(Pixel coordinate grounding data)
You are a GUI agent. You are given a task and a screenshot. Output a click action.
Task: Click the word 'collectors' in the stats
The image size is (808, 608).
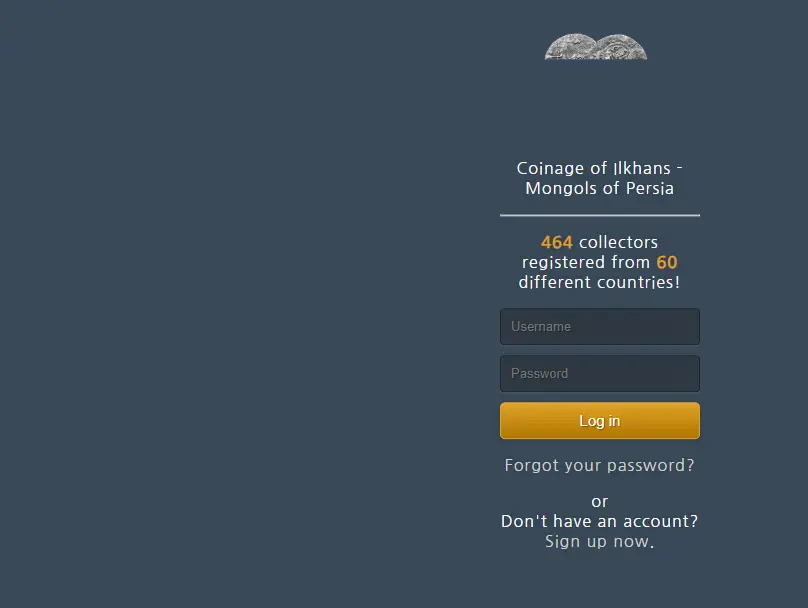point(618,242)
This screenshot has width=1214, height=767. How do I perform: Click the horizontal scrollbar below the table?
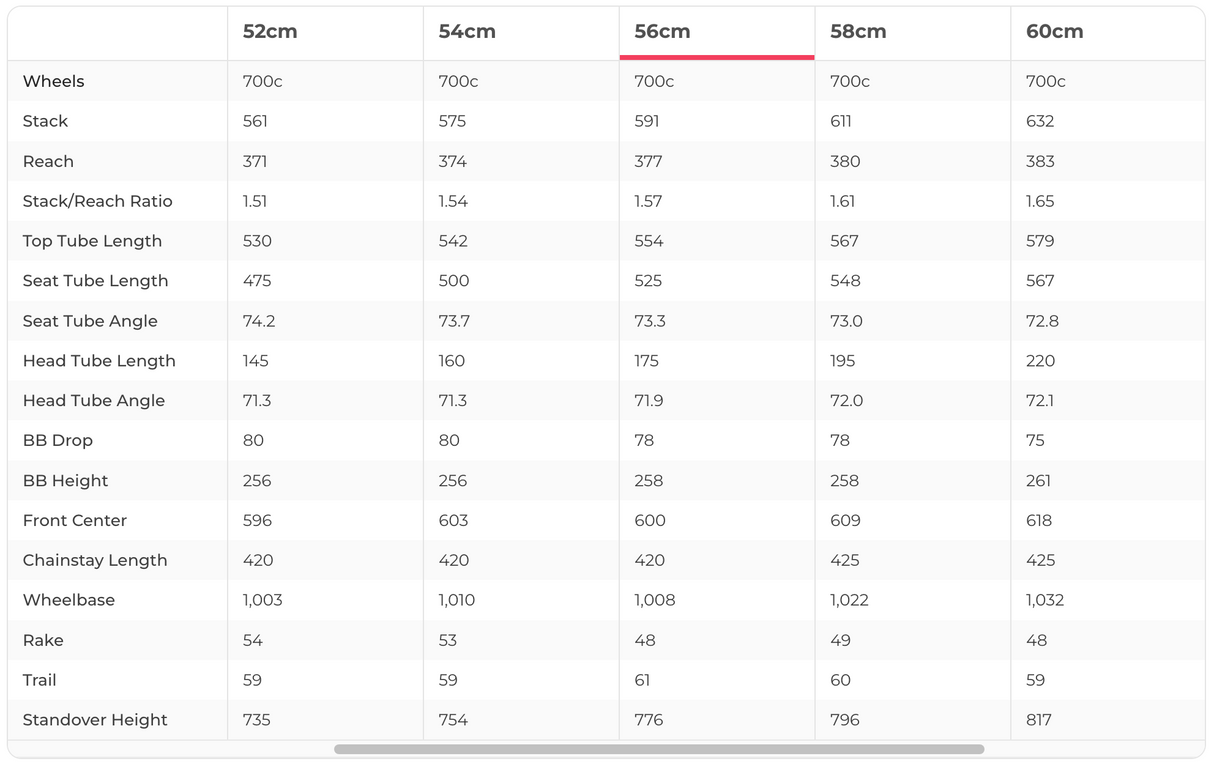(x=658, y=749)
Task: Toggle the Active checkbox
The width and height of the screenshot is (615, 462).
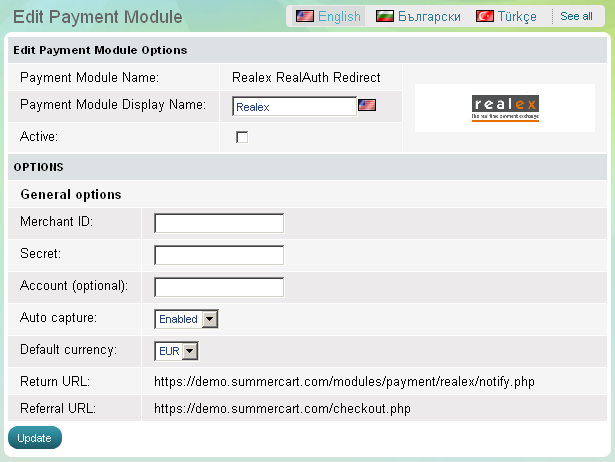Action: pos(242,137)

ACTIVITY. An exact transcription is needed, covering the line with "This screenshot has" and every line after it to the end of the entries, but not the pictures.

COMPLETED TASK.
This screenshot has width=1214, height=767. How do I perform: Click the horizontal scrollbar below the table?
(x=658, y=749)
Task: Toggle the Active checkbox
The width and height of the screenshot is (615, 462).
Action: pos(242,137)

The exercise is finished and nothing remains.